> _Item-finding records_

============================================================

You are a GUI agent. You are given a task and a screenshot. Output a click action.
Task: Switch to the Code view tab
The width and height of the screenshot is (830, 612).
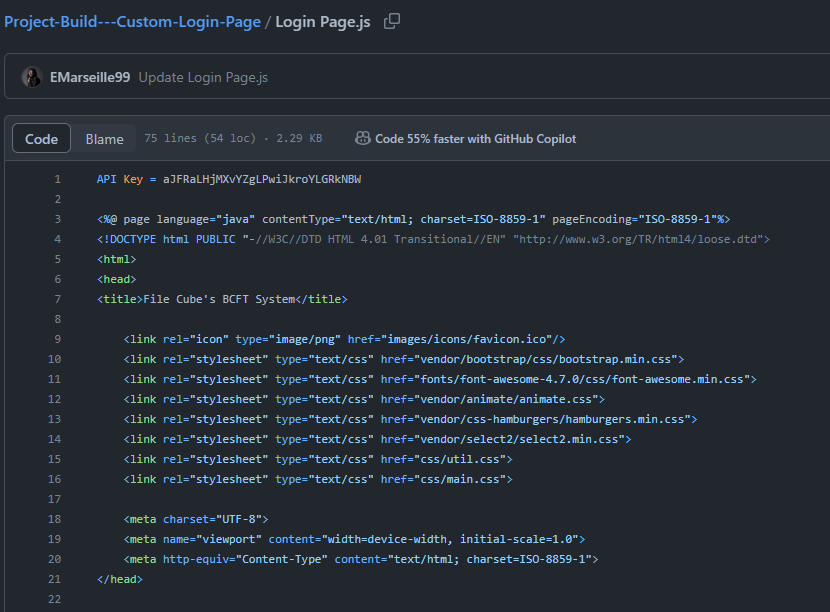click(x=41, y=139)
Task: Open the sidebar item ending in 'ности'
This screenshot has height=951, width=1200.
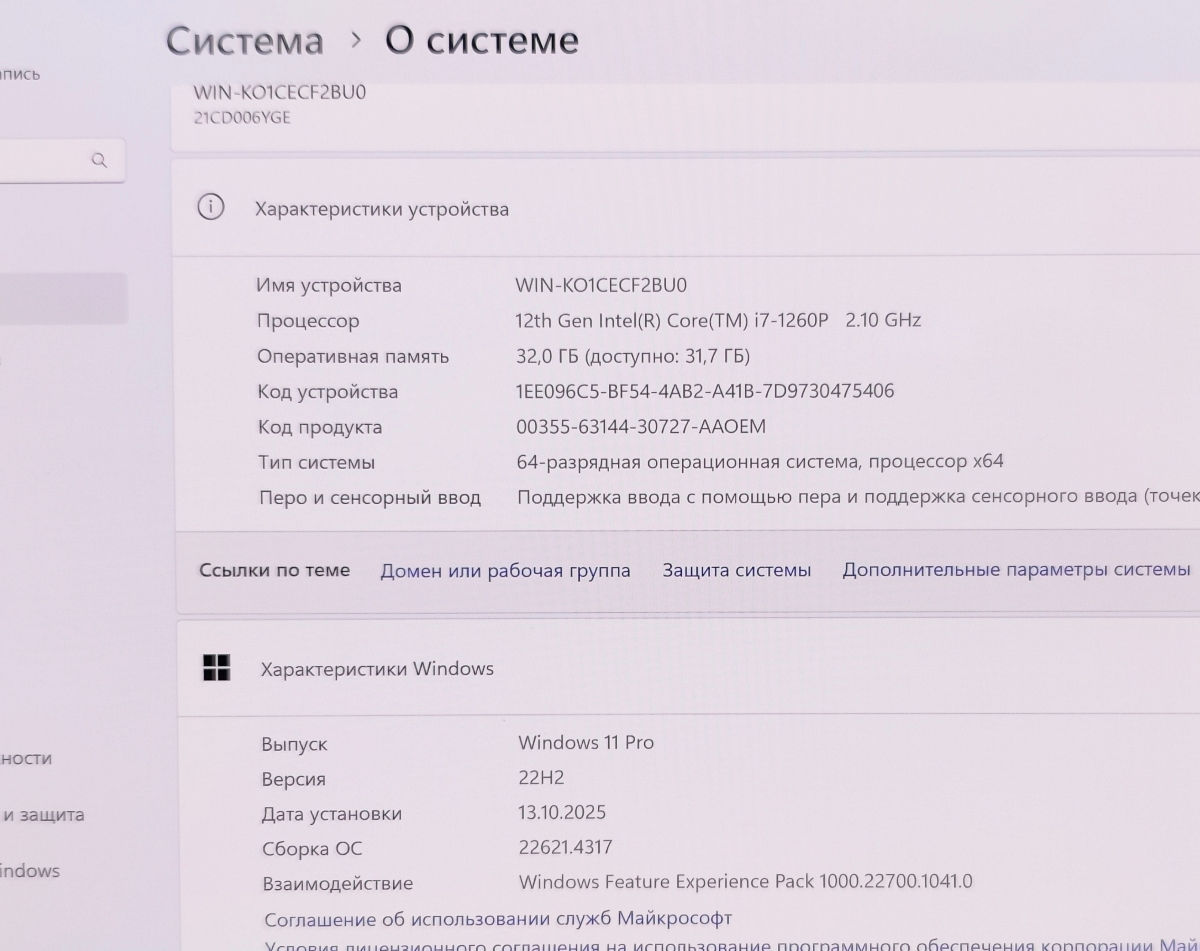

============================================================

> _The request_
Please format the lines of the material above as a Markdown table with the columns "Row" and "Line", numbering each row and skipping blank lines. Leave the pictures out.

> _Solved exercise_
| Row | Line |
|---|---|
| 1 | You are a GUI agent. You are given a task and a screenshot. Output a click action. |
| 2 | Task: Switch to the Code view tab |
| 3 | The width and height of the screenshot is (830, 612). |
| 4 | click(x=41, y=139) |
| 5 | Task: Open the sidebar item ending in 'ности' |
| 6 | This screenshot has height=951, width=1200. |